#### ACTIVITY
The records that follow are to be repeated exactly, in full.
▼
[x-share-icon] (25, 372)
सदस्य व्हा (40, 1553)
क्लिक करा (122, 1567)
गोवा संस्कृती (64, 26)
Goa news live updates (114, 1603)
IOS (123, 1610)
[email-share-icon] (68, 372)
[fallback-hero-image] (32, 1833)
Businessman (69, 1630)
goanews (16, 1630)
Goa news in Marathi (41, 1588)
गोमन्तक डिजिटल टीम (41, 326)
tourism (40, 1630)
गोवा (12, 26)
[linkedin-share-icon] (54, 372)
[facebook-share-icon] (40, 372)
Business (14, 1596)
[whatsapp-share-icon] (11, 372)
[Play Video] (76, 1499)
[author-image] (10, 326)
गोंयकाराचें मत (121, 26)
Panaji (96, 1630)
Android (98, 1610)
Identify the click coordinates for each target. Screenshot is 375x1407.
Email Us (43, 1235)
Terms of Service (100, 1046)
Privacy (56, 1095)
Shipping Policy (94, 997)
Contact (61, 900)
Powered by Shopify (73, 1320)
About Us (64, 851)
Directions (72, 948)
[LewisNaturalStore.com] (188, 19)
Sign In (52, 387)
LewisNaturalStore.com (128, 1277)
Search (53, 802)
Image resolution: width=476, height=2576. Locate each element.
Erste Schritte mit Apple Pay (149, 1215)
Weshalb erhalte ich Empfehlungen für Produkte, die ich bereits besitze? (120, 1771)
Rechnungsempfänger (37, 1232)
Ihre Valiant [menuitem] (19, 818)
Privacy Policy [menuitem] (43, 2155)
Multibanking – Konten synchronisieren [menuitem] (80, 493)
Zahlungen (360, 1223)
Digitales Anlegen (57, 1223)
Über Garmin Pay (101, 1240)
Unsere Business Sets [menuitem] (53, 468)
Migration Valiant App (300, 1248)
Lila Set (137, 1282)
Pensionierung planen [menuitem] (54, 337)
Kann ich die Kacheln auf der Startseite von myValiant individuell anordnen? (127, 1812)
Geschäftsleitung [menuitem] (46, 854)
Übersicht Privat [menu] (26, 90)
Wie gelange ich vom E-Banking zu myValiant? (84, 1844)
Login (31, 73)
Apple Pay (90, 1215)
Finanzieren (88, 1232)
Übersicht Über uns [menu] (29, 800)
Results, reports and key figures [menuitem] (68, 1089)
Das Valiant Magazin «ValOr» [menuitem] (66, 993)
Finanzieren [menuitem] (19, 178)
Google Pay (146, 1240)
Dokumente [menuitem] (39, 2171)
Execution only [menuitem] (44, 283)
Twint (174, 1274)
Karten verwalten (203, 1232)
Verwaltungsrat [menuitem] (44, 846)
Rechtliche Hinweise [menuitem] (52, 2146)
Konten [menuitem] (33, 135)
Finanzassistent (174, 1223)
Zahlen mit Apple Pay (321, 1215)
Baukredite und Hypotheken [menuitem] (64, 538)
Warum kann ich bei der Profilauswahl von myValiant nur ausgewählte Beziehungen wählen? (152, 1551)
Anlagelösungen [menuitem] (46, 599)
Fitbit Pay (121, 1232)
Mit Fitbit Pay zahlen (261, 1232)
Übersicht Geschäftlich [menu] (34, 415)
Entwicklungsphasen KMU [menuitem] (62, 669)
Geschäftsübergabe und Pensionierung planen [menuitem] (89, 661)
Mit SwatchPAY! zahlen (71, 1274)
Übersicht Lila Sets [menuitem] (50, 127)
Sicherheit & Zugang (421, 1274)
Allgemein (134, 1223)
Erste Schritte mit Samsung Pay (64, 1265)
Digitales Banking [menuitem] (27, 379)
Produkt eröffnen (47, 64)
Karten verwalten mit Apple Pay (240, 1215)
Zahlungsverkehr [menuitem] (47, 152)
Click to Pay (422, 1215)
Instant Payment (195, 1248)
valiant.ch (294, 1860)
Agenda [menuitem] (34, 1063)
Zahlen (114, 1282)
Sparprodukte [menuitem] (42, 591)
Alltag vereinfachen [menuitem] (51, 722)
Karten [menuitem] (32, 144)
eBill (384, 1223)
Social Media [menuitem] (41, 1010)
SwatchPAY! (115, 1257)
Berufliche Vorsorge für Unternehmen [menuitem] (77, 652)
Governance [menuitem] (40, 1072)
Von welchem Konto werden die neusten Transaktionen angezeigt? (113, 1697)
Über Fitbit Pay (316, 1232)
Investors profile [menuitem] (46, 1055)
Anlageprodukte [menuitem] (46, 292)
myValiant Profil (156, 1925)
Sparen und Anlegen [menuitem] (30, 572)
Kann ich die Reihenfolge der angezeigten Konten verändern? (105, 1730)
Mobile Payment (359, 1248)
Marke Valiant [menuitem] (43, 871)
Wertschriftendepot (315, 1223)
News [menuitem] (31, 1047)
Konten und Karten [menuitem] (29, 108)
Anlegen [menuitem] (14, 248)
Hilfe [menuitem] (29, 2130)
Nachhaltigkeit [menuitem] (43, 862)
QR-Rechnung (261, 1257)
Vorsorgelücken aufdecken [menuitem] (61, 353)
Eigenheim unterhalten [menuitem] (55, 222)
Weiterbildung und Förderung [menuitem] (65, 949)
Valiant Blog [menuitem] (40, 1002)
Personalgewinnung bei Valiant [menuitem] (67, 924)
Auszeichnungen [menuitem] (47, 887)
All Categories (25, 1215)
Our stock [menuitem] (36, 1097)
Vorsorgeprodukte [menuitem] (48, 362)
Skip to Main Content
▲
#### ANSWER BOX
[x-share-icon] (25, 372)
सदस्य व्हा (40, 1553)
क्लिक करा (122, 1567)
गोवा संस्कृती (64, 26)
Goa news live updates (114, 1603)
IOS (123, 1610)
[email-share-icon] (68, 372)
[fallback-hero-image] (32, 1833)
Businessman (69, 1630)
goanews (16, 1630)
Goa news in Marathi (41, 1588)
गोमन्तक डिजिटल टीम (41, 326)
tourism (40, 1630)
गोवा (12, 26)
[linkedin-share-icon] (54, 372)
[facebook-share-icon] (40, 372)
Business (14, 1596)
[whatsapp-share-icon] (11, 372)
[Play Video] (76, 1499)
[author-image] (10, 326)
गोंयकाराचें मत (121, 26)
Panaji (96, 1630)
Android (98, 1610)
Identify the click coordinates for each target. Screenshot is 375x1407.
Email Us (43, 1235)
Terms of Service (100, 1046)
Privacy (56, 1095)
Shipping Policy (94, 997)
Contact (61, 900)
Powered by Shopify (73, 1320)
About Us (64, 851)
Directions (72, 948)
[LewisNaturalStore.com] (188, 19)
Sign In (52, 387)
LewisNaturalStore.com (128, 1277)
Search (53, 802)
Image resolution: width=476, height=2576. Locate each element.
Erste Schritte mit Apple Pay (149, 1215)
Weshalb erhalte ich Empfehlungen für Produkte, die ich bereits besitze? (120, 1771)
Rechnungsempfänger (37, 1232)
Ihre Valiant [menuitem] (19, 818)
Privacy Policy [menuitem] (43, 2155)
Multibanking – Konten synchronisieren [menuitem] (80, 493)
Zahlungen (360, 1223)
Digitales Anlegen (57, 1223)
Über Garmin Pay (101, 1240)
Unsere Business Sets [menuitem] (53, 468)
Migration Valiant App (300, 1248)
Lila Set (137, 1282)
Pensionierung planen [menuitem] (54, 337)
Kann ich die Kacheln auf der Startseite von myValiant individuell anordnen? (127, 1812)
Geschäftsleitung [menuitem] (46, 854)
Übersicht Privat [menu] (26, 90)
Wie gelange ich vom E-Banking zu myValiant? (84, 1844)
Login (31, 73)
Apple Pay (90, 1215)
Finanzieren (88, 1232)
Übersicht Über uns [menu] (29, 800)
Results, reports and key figures [menuitem] (68, 1089)
Das Valiant Magazin «ValOr» [menuitem] (66, 993)
Finanzieren [menuitem] (19, 178)
Google Pay (146, 1240)
Dokumente [menuitem] (39, 2171)
Execution only [menuitem] (44, 283)
Twint (174, 1274)
Karten verwalten (203, 1232)
Verwaltungsrat [menuitem] (44, 846)
Rechtliche Hinweise [menuitem] (52, 2146)
Konten [menuitem] (33, 135)
Finanzassistent (174, 1223)
Zahlen mit Apple Pay (321, 1215)
Baukredite und Hypotheken [menuitem] (64, 538)
Warum kann ich bei der Profilauswahl von myValiant nur ausgewählte Beziehungen wählen? (152, 1551)
Anlagelösungen [menuitem] (46, 599)
Fitbit Pay (121, 1232)
Mit Fitbit Pay zahlen (261, 1232)
Übersicht Geschäftlich [menu] (34, 415)
Entwicklungsphasen KMU [menuitem] (62, 669)
Geschäftsübergabe und Pensionierung planen [menuitem] (89, 661)
Mit SwatchPAY! zahlen (71, 1274)
Übersicht Lila Sets [menuitem] (50, 127)
Sicherheit & Zugang (421, 1274)
Allgemein (134, 1223)
Erste Schritte mit Samsung Pay (64, 1265)
Digitales Banking [menuitem] (27, 379)
Produkt eröffnen (47, 64)
Karten verwalten mit Apple Pay (240, 1215)
Zahlungsverkehr [menuitem] (47, 152)
Click to Pay (422, 1215)
Instant Payment (195, 1248)
valiant.ch (294, 1860)
Agenda [menuitem] (34, 1063)
Zahlen (114, 1282)
Sparprodukte [menuitem] (42, 591)
Alltag vereinfachen [menuitem] (51, 722)
Karten [menuitem] (32, 144)
eBill (384, 1223)
Social Media [menuitem] (41, 1010)
SwatchPAY! (115, 1257)
Berufliche Vorsorge für Unternehmen [menuitem] (77, 652)
Governance [menuitem] (40, 1072)
Von welchem Konto werden die neusten Transaktionen angezeigt? (113, 1697)
Über Fitbit Pay (316, 1232)
Investors profile [menuitem] (46, 1055)
Anlageprodukte [menuitem] (46, 292)
myValiant Profil (156, 1925)
Sparen und Anlegen [menuitem] (30, 572)
Kann ich die Reihenfolge der angezeigten Konten verändern? (105, 1730)
Mobile Payment (359, 1248)
Marke Valiant [menuitem] (43, 871)
Wertschriftendepot (315, 1223)
News [menuitem] (31, 1047)
Konten und Karten [menuitem] (29, 108)
Anlegen [menuitem] (14, 248)
Hilfe [menuitem] (29, 2130)
Nachhaltigkeit [menuitem] (43, 862)
QR-Rechnung (261, 1257)
Vorsorgelücken aufdecken [menuitem] (61, 353)
Eigenheim unterhalten [menuitem] (55, 222)
Weiterbildung und Förderung [menuitem] (65, 949)
Valiant Blog [menuitem] (40, 1002)
Personalgewinnung bei Valiant [menuitem] (67, 924)
Auszeichnungen [menuitem] (47, 887)
All Categories (25, 1215)
Our stock [menuitem] (36, 1097)
Vorsorgeprodukte [menuitem] (48, 362)
Skip to Main Content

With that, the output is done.